Ex-prefeito de Marabá Paulista é condenado por improbidade administrativa

Verba recebida em convênios não teve destinação correta.

17/05/2018 12h07 - Por: TJSP

Ex-prefeito de Marabá Paulista é condenado por improbidade administrativa

A 5ª Câmara de Direito Público do Tribunal de Justiça de São Paulo manteve condenação de ex-prefeito de Marabá Paulista por ato de improbidade administrativa.
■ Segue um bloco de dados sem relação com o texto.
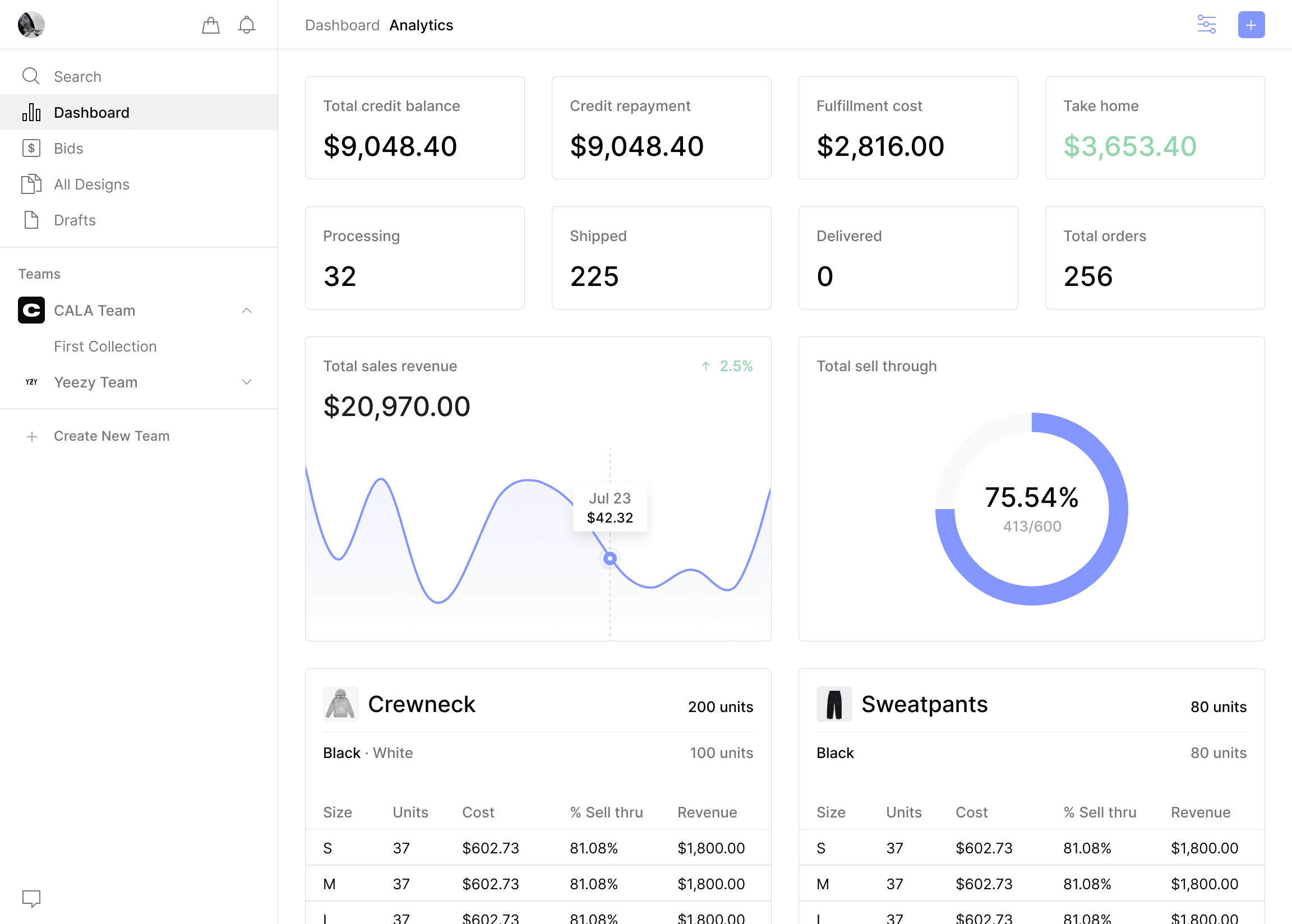Open Bids in the sidebar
Ele foi sentenciado à perda da função pública; suspensão dos direitos políticos pelo prazo de cinco anos; pagamento de multa civil correspondente a 30 vezes a última remuneração recebida, devidamente atualizada; e proibição de contratação com o Poder Público ou receber benefícios ou incentivos fiscais e creditícios, direta e indiretamente, ainda que por intermédio de pessoa jurídica da qual seja sócio majoritário, pelo prazo de três anos.

        Consta nos autos que no período em que o réu foi prefeito da cidade, entre 2005 e 2012, ocorreram desvios de finalidade na utilização de verbas recebidas por meio de convênios celebrados com o Estado. Os valores, que deveriam servir ter destinações específicas como, por exemplo, ações de vigilância sanitária ou recapeamento de asfalto, eram depositados em conta geral e utilizados em gastos não previstos nos convênios.

        Segundo o desembargador Francisco Bianco, relator da apelação, o réu, dada a sua função de gestor público, tinha o dever de observar a regularidade da aplicação das verbas recebidas do Estado. Mesmo que não tenha ocorrido dano direto ao erário, ressaltou o magistrado, o ex-prefeito “ao determinar o desvio de finalidade na utilização dos recursos recebidos na forma definida na legislação pertinente e no referido convênio, praticou, à evidência, ato de improbidade administrativa”. “Além disso, tal conduta foi reiterada ao longo do exercício do referido mandado eletivo. E mais. A parte ré não comprovou a ocorrência da alegada situação de extrema necessidade e urgência que poderia justificar, eventualmente, o desvio das verbas destinadas.”

        O julgamento teve votação unânime e contou com a participação dos desembargadores Nogueira Diefenthäler e Marcelo Berthe.